2.4 Local Unit Competition

In the second step, winner unit \(j\) is selected from units belonging to \(S\) as the one that minimizes the product of its magnitude value with the distance of its weights to input data vector, following:

$$\begin{aligned} j = \textit{argmin} (mu_k(t) \cdot \Vert \mathbf x (t) - \mathbf w _k(t) \Vert ) \; \; \forall k \in S. \end{aligned}$$
(7)

2.5 Winner and Magnitude Updating

Only winner’s weights, counter and magnitude are adjusted iteratively for each training sample, following:

$$\begin{aligned}&n_i(t+1) = n_i(t) + 1 \end{aligned}$$
(8)
$$\begin{aligned}&\alpha = \left( \frac{1}{n_i(t+1)} \right) ^\beta \end{aligned}$$
(9)
$$\begin{aligned}&\mathbf w _j(t + 1) = \mathbf w _j (t) + \alpha \left( \mathbf x (t) - \mathbf w _j(t) \right) \end{aligned}$$
(10)
$$\begin{aligned}&mu_j(t + 1) = mu_j (t) + \alpha \left( mf(t) - mu_j(t) \right) \end{aligned}$$
(11)

where \(\alpha \) is the learning factor calculated for the winner and forced to decay with iteration time and \(\beta \) is a scalar value between 0 and 1. Using this definition, when \(\beta \) is equal to one, the value of the magnitude at each unit becomes the moving average of the magnitude of the data samples belonging to its Voronoi region.

2.6 Stopping Condition

Training is stopped when a termination condition is reached. It may be the situation when all data samples has been presented to the MSCL neural network along certain number of cycles (if a limited number of samples is used), or the condition of low mean change in unit weights, or any other function that could measure the training stabilization.

2.7 The Magnitude Function

As it has been mentioned before, \(mf(t)\) is a function that associates a positive scalar value to the input sample at time \(t\). There are three ways to define this function:

  1. 1.

    As a magnitude map, where each sample has a fixed magnitude value obtained by an user defined function of the data. An example of magnitude map is the one used in the saliency section. The saliency function provides a value for each pixel of the image proportional to its interest. In this case, magnitude is like a data input for modulating the competitive behavior of the unit.

  2. 2.

    A function calculated depending on the unit weights and/or the values of data samples belonging to its Voronoi region. An example of this function is the used for Homogeneous Color Quantization. In that case \(mf(t)\) is the value of the mean quantization error of the best matching unit of x(\(t\)).

3 Applications

In the following examples, data samples are 3D vectors corresponding to the RGB components of the image pixels. We have used the RGB space in order to have comparable results to other works, in spite that it is a non-uniform color space (instead of using this one, we could have used other color models as \(L*a*b\) whose suitability has been demonstrated for interpreting the real world).

GIVEN INFORMATION —

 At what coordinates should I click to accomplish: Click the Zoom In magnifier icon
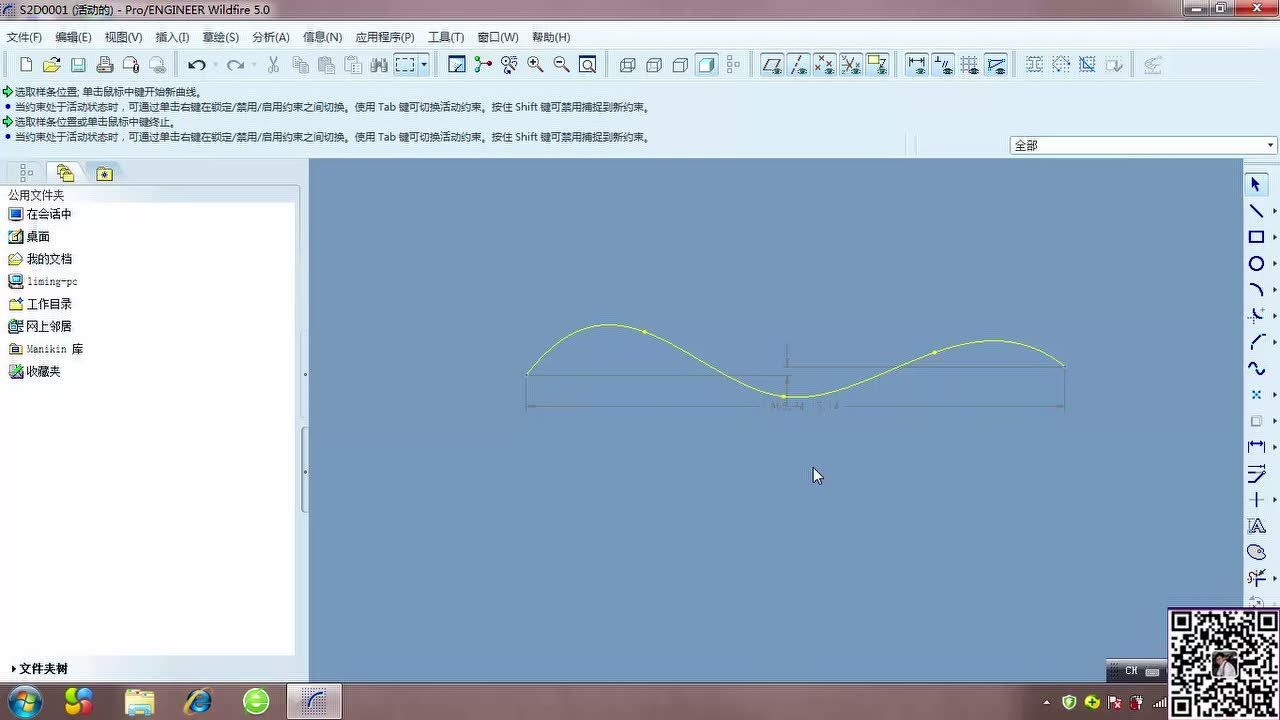(535, 65)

SET PROBLEM —
Using the passage on the MSCL neural network, decide whether each statement agrees with it. Answer yes or no for each, and quote the words from the passage that settle it.
1. For each training sample, only the winner's weights, counter and magnitude are adjusted.
2. The RGB space was used because it is a uniform color space.
3. The saliency function gives each pixel of the image a value proportional to its interest.

RESULT OF THE EXERCISE —
1. Yes: "Only winner’s weights, counter and magnitude are adjusted iteratively for each training sample"
2. No: "in spite that it is a non-uniform color space"
3. Yes: "The saliency function provides a value for each pixel of the image proportional to its interest."